● Document text:
Life is connections. Connections to the ground we place our feet on, the fruit we wash, the art we look at, the people whose hands we hold. We touch things, hear things, see things and we make them move, make them work, affirm their existence, and they, in turn, do the same for us. We reverberate off of the objects and people around us and, in that way, we assert and evidence our aliveness, our existence. In reality, our interaction with these things is the only discernible act of living. Not the meaning of life, but the proof of life, the essence of life. Without an object to bounce off of, a sound wave may exist, but it doesn’t do anything, doesn’t live. It has no sound, it makes no impact, it causes nothing. It is not loved or hated. It is absent.
My aunt has been diagnosed with cancer. It is terminal and it is fast. She recently told me about a plant that she’s had for decades. In all the time she’s had the plant, its flowers have only bloomed once each year. This year, for the first time, they bloomed twice. She takes that as a good sign, a sign of possibility, a sign of audacious rebellion against science, a hopeful example of that first time that an ostensibly obedient life force chooses to spin off of its predictable axis and charge its own destiny. A sign that inevitability can be outmaneuvered by will power. Her reservoir of promise replenished by her connection to a mere plant.

● Task requirements:
a - Reproduce the part of the essay on connections between "Life is connections." and "It is absent.", inclusive.
b - Carry on writing the essay on connections, starting right after its last sentence.
The material after this has nothing to do with the essay on connections.

[Stored records]
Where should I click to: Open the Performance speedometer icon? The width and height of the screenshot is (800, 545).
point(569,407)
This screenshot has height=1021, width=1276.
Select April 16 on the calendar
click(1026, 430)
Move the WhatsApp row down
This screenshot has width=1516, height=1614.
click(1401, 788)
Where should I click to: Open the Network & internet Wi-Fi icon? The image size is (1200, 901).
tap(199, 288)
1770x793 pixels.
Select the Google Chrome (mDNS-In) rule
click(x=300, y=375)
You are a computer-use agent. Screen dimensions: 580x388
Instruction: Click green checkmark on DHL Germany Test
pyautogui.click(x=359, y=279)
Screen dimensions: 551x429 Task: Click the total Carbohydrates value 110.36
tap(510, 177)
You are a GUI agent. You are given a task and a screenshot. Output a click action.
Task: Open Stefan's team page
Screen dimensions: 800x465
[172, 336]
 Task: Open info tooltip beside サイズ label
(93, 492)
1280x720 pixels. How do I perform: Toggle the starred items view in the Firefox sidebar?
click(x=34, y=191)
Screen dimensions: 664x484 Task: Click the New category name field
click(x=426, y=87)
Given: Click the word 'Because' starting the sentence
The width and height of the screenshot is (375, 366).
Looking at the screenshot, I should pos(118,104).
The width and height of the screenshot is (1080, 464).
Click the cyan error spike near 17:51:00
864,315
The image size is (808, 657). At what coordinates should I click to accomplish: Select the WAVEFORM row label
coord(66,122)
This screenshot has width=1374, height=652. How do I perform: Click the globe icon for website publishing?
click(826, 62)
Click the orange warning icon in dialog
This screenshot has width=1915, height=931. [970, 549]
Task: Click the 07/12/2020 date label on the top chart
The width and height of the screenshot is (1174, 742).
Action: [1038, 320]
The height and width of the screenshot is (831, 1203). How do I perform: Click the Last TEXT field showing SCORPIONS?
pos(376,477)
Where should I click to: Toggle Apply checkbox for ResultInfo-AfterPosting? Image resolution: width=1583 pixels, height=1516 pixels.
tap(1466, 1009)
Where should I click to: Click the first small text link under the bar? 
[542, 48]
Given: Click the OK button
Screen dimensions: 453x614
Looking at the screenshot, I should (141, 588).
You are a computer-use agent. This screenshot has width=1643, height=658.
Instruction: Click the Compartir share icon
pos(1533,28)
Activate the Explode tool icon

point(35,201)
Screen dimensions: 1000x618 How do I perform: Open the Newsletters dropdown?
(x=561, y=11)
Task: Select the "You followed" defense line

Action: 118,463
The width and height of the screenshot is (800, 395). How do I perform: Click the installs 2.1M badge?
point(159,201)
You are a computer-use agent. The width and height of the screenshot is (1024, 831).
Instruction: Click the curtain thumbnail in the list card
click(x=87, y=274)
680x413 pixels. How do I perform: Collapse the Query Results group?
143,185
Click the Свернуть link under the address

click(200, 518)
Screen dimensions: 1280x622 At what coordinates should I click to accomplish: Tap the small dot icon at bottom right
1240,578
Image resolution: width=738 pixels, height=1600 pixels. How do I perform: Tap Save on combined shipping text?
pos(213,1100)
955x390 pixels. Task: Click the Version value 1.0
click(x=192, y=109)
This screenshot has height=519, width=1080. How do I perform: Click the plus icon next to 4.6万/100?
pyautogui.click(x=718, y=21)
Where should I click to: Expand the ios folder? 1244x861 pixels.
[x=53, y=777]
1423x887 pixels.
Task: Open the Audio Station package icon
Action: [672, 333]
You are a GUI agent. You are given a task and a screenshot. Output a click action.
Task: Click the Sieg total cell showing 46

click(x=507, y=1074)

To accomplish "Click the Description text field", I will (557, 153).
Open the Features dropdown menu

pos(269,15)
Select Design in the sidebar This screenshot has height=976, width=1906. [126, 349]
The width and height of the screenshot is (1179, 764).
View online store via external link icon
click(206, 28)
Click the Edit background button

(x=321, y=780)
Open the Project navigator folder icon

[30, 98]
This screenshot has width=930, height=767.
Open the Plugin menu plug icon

● Responses per task:
a -
Life is connections. Connections to the ground we place our feet on, the fruit we wash, the art we look at, the people whose hands we hold. We touch things, hear things, see things and we make them move, make them work, affirm their existence, and they, in turn, do the same for us. We reverberate off of the objects and people around us and, in that way, we assert and evidence our aliveness, our existence. In reality, our interaction with these things is the only discernible act of living. Not the meaning of life, but the proof of life, the essence of life. Without an object to bounce off of, a sound wave may exist, but it doesn’t do anything, doesn’t live. It has no sound, it makes no impact, it causes nothing. It is not loved or hated. It is absent.

b -
The end of life is the end of connections. Nothing of “living” to be tethered to. Not a spouse, not friends, not the bills, the milk in the refrigerator, the magazine subscriptions. Nothing more to interact with. How can someone understand, really understand, that she will become disconnected from everything she has ever seen, tasted, touched, or loved, and not be immediately destroyed by the enormity of that thought? How can she carry that weight and, at the same time, have the energy not only to combat her own destruction, but also to live a recognizable, ordinary life? Where in the mass of atoms, cells and fibers that composes her body does she gather the strength to continue such mundane tasks as ironing clothes, brushing hair, or garnishing a plate, when such surreality lies so close at hand? Hope in the face of fear is easy to explain, but what about the ability to maintain normalcy in the face of the unthinkable? Where does that come from? I believe it comes from the innate and remarkable human capacity to connect to a thing as mundane and marvelous as a blooming plant.